Set exercise 1: From the comment on homelessness in Bend, return verbatim the part that opens with the words containing "Fourth, to what" and closes with "making things worse?".
Set exercise 2: For the comment on homelessness in Bend, mark each statement (a) to (c) as agreeing with the comment or not, and give yes or no with the deciding words quoted verbatim: (a) The writer asks how much Bend's citizens are willing to raise taxes for homeless efforts. (b) The writer holds that the city may start programs before knowing whether it can administer them. (c) The writer asks which metrics will show success and guard against making things worse.
Set exercise 3: Carry on writing the comment on homelessness in Bend, starting after its final sentence.

I have some basic questions. First, how much are the citizens of Bend willing to increase taxes to specifically support homeless endeavors?

Second, what are the options and how much do they cost to start up and maintain? Corollary question is what is the return on investment for the various options?

Third, how should we prioritize that list of services that the city provides?

Fourth, to what degree is the city of Bend capable of administering the services that are deemed to be affordable and have a good return on investment? Or is the city of been even capable of this? We should not undertake programs or services that we are not able to afford or able to administer. We should know this before we even start.

Fifth, what are the metrics we are going to measure to ensure success and to make sure we are not making things worse?

Sixth, by treating and dealing with the homeless, are there other areas such as healthcare, social services and the legal system where costs will be offset?

It is a lot easier to support something as complicated and potentially expensive and fraught with failure such as dealing with the homeless situation if we have some clear direction and framing of the problem.

Dataset excerpt:

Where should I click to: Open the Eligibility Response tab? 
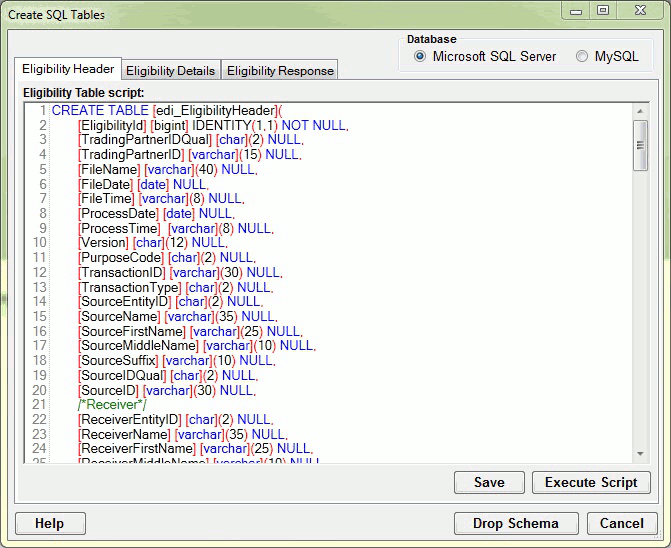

Exercise output 1:
Fourth, to what degree is the city of Bend capable of administering the services that are deemed to be affordable and have a good return on investment? Or is the city of been even capable of this? We should not undertake programs or services that we are not able to afford or able to administer. We should know this before we even start.

Fifth, what are the metrics we are going to measure to ensure success and to make sure we are not making things worse?

Exercise output 2:
(a) Yes: "how much are the citizens of Bend willing to increase taxes to specifically support homeless endeavors?"
(b) No: "We should not undertake programs or services that we are not able to afford or able to administer. We should know this before we even start."
(c) Yes: "what are the metrics we are going to measure to ensure success and to make sure we are not making things worse?"

Exercise output 3:
yes, we need leadership to address this issue, not politicians. why doesn't the city and county recruit a real leader, with a verifiable track record of leading a successful for profit or nonprofit organization, ensure they have the resources currently being expended in a myriad of efforts under their control, and have them develop a team who are have the response-ability and account-ability for success as measured by reductions in people without shelter, addicts and transients roaming our streets, vets being treated un-honorably, single women and children in harms way, as well as increases in affordable housing, safer and cleaner streets, and public confidence in a new way to get things done. the city and county should no longer look within to other politicians for this position as they will not find qualified possibilities; they need to think differently....like leaders!